(Rows on where targets show up)
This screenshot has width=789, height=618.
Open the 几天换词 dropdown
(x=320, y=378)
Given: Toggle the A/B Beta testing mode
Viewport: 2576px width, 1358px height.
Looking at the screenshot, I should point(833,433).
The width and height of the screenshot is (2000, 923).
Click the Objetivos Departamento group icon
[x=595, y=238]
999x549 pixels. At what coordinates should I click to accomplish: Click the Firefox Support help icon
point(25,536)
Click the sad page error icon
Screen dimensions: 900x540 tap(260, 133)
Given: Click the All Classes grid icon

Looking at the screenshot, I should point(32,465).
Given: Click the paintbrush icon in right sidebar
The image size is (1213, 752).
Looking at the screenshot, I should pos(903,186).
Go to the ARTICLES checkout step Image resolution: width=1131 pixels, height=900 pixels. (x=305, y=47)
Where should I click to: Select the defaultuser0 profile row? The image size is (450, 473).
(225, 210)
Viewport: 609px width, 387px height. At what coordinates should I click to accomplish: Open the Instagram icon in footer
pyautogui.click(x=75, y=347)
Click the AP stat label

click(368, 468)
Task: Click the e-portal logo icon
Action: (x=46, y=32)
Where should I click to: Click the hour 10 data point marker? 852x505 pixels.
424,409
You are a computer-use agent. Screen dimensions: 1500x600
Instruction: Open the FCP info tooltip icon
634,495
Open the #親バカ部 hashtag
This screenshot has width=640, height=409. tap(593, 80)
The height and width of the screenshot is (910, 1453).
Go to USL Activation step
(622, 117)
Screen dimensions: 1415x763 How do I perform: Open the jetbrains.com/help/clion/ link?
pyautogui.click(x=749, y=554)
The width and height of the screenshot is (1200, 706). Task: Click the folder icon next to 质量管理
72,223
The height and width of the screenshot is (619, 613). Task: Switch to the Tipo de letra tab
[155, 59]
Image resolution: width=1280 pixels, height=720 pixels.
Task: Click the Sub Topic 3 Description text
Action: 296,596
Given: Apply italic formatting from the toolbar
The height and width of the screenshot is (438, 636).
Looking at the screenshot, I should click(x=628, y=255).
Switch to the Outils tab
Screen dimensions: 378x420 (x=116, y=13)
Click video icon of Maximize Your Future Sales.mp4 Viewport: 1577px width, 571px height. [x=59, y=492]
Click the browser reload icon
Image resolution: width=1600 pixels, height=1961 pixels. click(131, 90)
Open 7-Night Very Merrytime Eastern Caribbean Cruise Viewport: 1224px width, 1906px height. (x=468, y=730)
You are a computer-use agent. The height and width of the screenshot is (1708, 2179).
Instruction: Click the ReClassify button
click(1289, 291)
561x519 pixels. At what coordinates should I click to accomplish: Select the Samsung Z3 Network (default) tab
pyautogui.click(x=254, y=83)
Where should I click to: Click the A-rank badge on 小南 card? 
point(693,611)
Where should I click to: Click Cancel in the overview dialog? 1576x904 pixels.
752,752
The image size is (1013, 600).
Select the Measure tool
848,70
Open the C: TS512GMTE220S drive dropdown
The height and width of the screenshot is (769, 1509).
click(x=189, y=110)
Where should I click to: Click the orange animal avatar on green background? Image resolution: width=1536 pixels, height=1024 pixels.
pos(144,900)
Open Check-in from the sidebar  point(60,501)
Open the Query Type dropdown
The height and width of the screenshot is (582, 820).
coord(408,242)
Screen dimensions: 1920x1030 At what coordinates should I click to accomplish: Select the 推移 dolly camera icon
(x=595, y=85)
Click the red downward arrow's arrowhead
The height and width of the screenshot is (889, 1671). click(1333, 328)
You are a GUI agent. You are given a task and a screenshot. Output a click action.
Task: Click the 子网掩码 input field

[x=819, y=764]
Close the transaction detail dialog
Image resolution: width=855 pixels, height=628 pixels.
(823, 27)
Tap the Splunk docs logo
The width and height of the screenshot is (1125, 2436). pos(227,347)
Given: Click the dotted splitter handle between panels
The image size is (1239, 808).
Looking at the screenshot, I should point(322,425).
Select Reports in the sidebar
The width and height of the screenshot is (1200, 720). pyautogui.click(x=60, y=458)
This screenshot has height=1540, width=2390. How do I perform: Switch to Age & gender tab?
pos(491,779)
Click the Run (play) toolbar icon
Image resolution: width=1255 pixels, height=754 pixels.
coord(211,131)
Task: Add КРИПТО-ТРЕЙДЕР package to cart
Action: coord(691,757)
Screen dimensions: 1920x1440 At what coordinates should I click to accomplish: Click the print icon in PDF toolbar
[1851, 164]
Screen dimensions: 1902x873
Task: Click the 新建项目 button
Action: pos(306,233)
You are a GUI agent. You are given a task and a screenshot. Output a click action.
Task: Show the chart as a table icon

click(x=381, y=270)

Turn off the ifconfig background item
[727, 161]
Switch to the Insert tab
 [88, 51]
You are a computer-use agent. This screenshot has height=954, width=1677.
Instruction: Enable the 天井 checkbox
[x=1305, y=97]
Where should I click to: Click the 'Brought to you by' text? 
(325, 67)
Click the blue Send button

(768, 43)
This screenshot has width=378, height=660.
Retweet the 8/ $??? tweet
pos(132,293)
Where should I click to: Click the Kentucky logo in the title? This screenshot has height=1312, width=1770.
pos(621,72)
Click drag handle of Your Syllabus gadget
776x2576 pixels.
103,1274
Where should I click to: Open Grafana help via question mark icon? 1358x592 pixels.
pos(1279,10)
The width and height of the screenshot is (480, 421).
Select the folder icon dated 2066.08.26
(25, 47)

== SET TASK ==
Can you repeat the records from the line that contains "This screenshot has height=1540, width=2390." through the line that contains "Action: coord(691,757)", word for word?

== IN RESPONSE ==
This screenshot has height=1540, width=2390. How do I perform: Switch to Age & gender tab?
pos(491,779)
Click the Run (play) toolbar icon
Image resolution: width=1255 pixels, height=754 pixels.
coord(211,131)
Task: Add КРИПТО-ТРЕЙДЕР package to cart
Action: coord(691,757)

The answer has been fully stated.